Das 6. Festival in Berlin vom 10. bis 20. November 2005 brachte gleich mehrere Neuerungen. Unter Thomas Krüger als Präsident der bpb erfuhr es eine deutliche Akzentverschiebung. Politische Bildung zugleich auch als kulturelle Bildung verstehend, berief er sich dabei auf Schiller und dessen Schrift „Über die ästhetische Erziehung des Menschen“:

Zitat

Politische Bildung ist immer auch kulturelle Bildung – diesen Grundsatz brachte uns schon Friedrich Schiller nahe. Er machte die ästhetische Erziehung zur Basis des politischen Selbstverständnisses. In dieser Tradition sehen wir das Festival.

Thomas Krüger, Präsident der Bundeszentrale für politische Bildung

Die Konsequenz aus dieser in der Aufklärung verwurzelten Vorstellung bedeutete für das Festival größeren Spielraum bei der Auswahl der Festivalbeiträge insofern, als nicht mehr ausschließlich eindeutig politisch-soziale Themen das ausschlaggebende Kriterium sind. Das Festival gab nun auch jenen Theaterprojekten Raum, die sich nicht vordergründig als politisch ausweisen, sondern mit eingeschliffenen Erfahrungen und Wahrnehmungsmustern brechen und eine radikal andere Realitätssicht, eine andere Sinnlichkeit antizipieren. Gerade solche Kunstformen können die kulturelle Kompetenz in einer vielschichtigen, multikulturellen und multimedial geprägten Gesellschaft fördern, indem sie für Unbekanntes und Ungewohntes sensibilisieren und damit auch zu einem mündigen Umgang mit dem Anderen, dem Fremden hinführen.

Grafik: Andreas Homann

Erstmals wurde das Festival deshalb nicht nur für Sprechtheater ausgelobt, sondern den aktuellen Entwicklungen im Freien Theater Rechnung tragend für grenzüberschreitende Formen, also für künstlerische Projekte zwischen Performance, Theater, Bildender Kunst, Musik, direkter politischer Aktion und insbesondere für „Interventionen“.
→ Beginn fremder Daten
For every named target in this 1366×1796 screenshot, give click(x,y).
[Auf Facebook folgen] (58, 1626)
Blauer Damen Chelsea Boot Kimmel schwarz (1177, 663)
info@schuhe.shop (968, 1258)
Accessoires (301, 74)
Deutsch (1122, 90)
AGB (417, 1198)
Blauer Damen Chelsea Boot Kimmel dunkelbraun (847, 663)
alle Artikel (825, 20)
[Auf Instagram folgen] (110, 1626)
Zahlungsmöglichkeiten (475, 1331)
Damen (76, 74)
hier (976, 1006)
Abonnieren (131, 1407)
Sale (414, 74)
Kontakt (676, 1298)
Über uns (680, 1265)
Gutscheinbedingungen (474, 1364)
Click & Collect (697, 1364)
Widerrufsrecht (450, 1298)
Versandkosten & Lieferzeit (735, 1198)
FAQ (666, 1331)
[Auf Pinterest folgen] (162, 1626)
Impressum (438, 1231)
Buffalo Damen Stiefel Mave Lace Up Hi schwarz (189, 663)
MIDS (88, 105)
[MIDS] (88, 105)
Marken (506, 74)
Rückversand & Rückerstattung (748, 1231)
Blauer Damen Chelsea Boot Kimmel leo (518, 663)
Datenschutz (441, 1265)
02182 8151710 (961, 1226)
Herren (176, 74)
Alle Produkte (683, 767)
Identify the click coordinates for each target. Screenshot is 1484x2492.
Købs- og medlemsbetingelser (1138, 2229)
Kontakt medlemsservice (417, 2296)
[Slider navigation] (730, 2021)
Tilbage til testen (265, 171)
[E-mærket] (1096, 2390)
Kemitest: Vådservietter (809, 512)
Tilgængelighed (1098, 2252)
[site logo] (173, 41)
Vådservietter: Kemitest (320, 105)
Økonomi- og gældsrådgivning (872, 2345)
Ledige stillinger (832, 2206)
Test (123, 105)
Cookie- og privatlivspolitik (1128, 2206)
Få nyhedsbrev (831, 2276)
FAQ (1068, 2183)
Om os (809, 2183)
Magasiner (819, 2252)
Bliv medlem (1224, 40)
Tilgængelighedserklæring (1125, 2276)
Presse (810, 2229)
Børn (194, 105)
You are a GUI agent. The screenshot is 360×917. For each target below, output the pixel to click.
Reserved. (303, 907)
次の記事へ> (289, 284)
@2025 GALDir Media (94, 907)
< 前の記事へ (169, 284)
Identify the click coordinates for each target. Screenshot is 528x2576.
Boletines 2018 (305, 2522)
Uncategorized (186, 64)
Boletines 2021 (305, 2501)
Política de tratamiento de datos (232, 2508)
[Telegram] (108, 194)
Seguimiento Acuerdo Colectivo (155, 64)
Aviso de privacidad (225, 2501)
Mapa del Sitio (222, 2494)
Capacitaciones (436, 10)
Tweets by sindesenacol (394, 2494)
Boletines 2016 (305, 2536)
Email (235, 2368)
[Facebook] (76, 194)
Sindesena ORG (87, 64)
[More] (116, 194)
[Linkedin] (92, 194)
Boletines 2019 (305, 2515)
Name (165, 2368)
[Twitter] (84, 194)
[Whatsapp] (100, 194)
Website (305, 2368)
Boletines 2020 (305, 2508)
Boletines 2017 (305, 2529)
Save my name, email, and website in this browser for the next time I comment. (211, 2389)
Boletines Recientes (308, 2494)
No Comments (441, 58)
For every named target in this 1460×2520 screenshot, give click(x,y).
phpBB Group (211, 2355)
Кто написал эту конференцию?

Und erstmals stand das Festival unter einem Motto. Der Leitbegriff „Sehnsucht“, allein schon durch das Motiv der Werbeträger des Festivals – ISO-Container und Containerlandschaft – seiner romantischen und romantisierenden Konnotationen entkleidet, stand indes nicht für eine inhaltliche Klammer der Festivalbeiträge. Wie in den zurückliegenden Jahren stellte auch dieses Festival eine Vielfalt politischer Themen zur Diskussion. Es ging u. a. um Migration („Château Europe“, „Grenzgänger“), Neue Ökonomie („Dead Cat Bounce“, „Marx“), um das politische Programm der US-Regierung („Think Tank“), um Bioethik („Mongopolis Fisch oder Ente“), um den Charity-Markt („mother t.“) oder um das Verhältnis von Kunst und Gesellschaft („Heb(b)el-Hamlet – Wie es uns (immer noch?) gefällt“, „perform performing“, „This performance“).

Dead Cat Bounce
Foto: Klaus Weddig

Mit einer Adaptation des dramatischen Fragments „Die Polizey“ aus den Jahren 1799-1804 – in Szene gesetzt von Peter und Harriet Meining (norton.commander.
productions, Dresden) – taktete das Festival zum 246. Geburtstag von Friedrich Schiller auf, in dessen Kunstkonzeption Kultur als ein defizienter Zustand erfahren wird und der Kunst ein gesellschaftsveränderndes Moment zukommt, das über die Sensibilisierung des Menschen und die „Veredelung“ seines Charakters wirkt. In Analogie dazu, wenn auch ohne die idealistischen Implikationen, öffnete das Festivalmotto gewissermaßen einen Assoziationsraum für Visionen von Theaterkunst, Politik und Gesellschaft.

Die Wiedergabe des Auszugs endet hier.